Destination Wedding: Can we say “no Kids”?

Natalie, on December 18, 2020 at 10:45 AM Posted in Etiquette and Advice 0 17
Hello Brides! My fiancé and I have decided that we do not want kids at our wedding. We have chosen Key West, a tropical, party destination as our wedding location. It’s a “destination wedding” in our minds because although we live near the Keys, almost all of our guests will be flying in from out-of-state.

As news of our wedding plans started to spread, we’ve heard our future guests comment on what a “great family vacation opportunity” this would be....We have NOT even sent out any Save-The-Dates yet, and we’re also dealing with a lot of people (mostly distant family) assuming they’re invited - but that’s another issue all together. We didn’t nip any “kids” comments in the butt immediately because we hadn’t yet made a decision.

> Recorded information
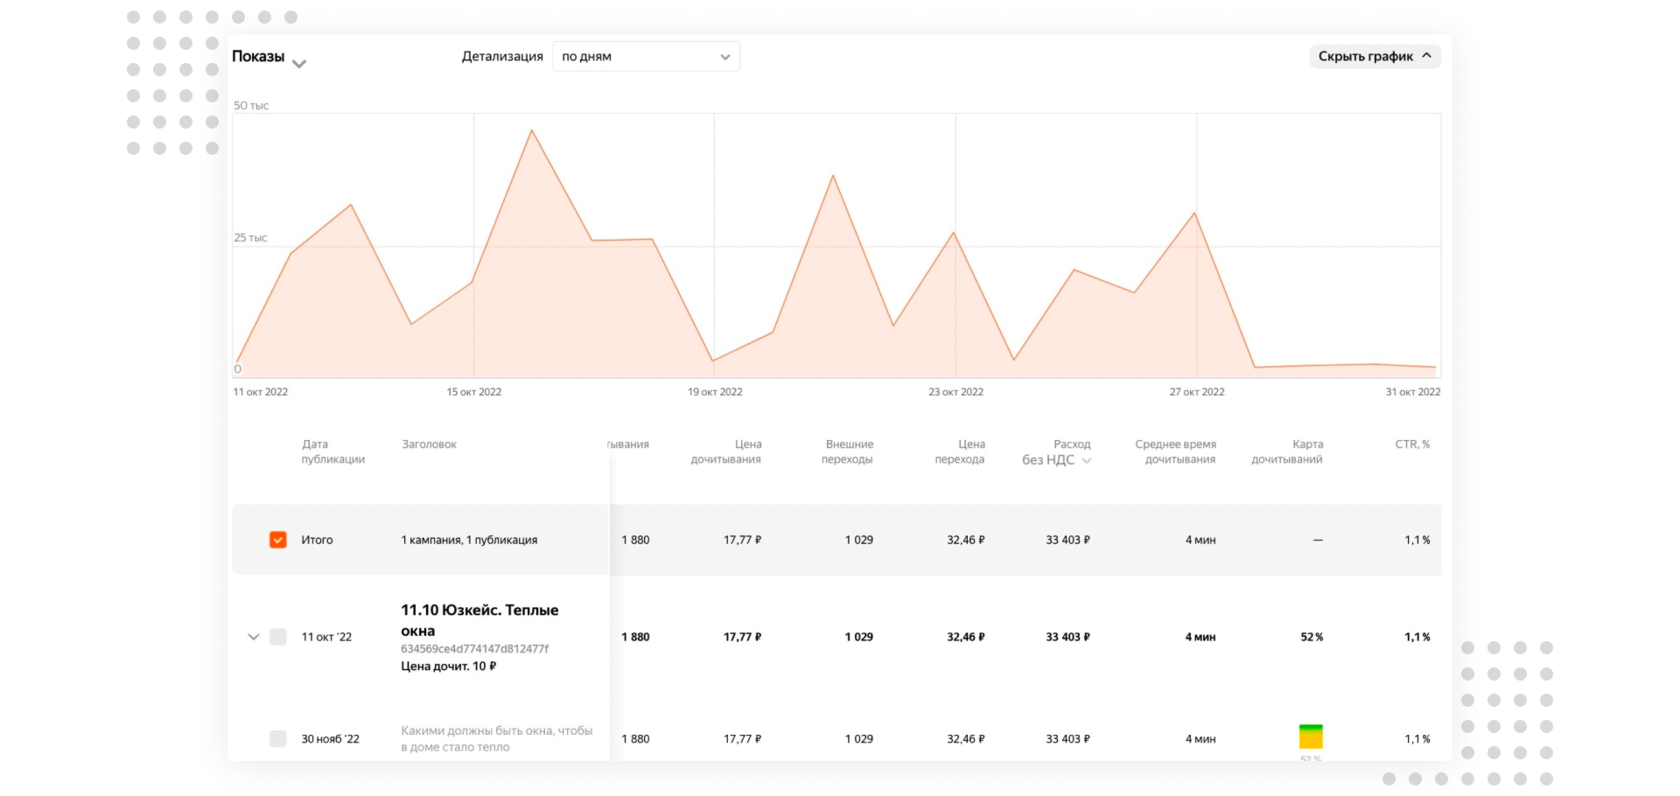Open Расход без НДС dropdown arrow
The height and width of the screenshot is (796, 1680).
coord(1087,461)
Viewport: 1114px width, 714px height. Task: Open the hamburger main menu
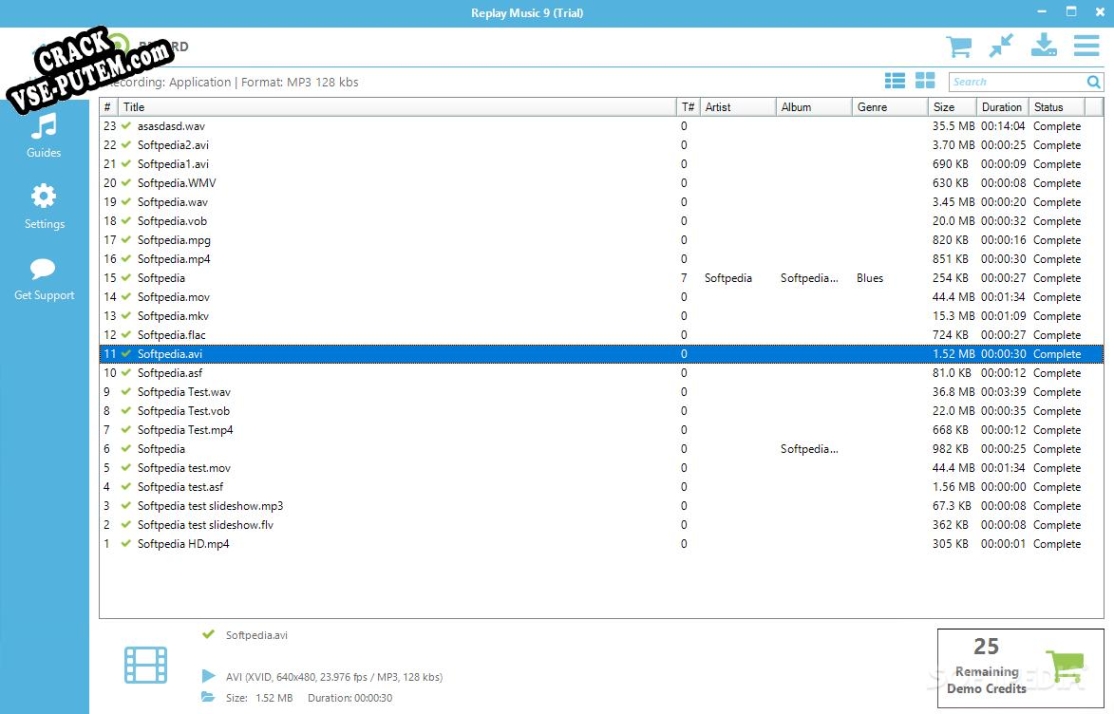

> Given task 1
Translate this sentence from the wedding post above into Spanish: "My fiancé and I have decided that we do not want kids at our wedding."
> Given task 2
In the wedding post above, what location has the couple chosen for their wedding?

> Worked solution 1
Mi prometido y yo hemos decidido que no queremos niños en nuestra boda.

> Worked solution 2
Key West, a tropical party destination.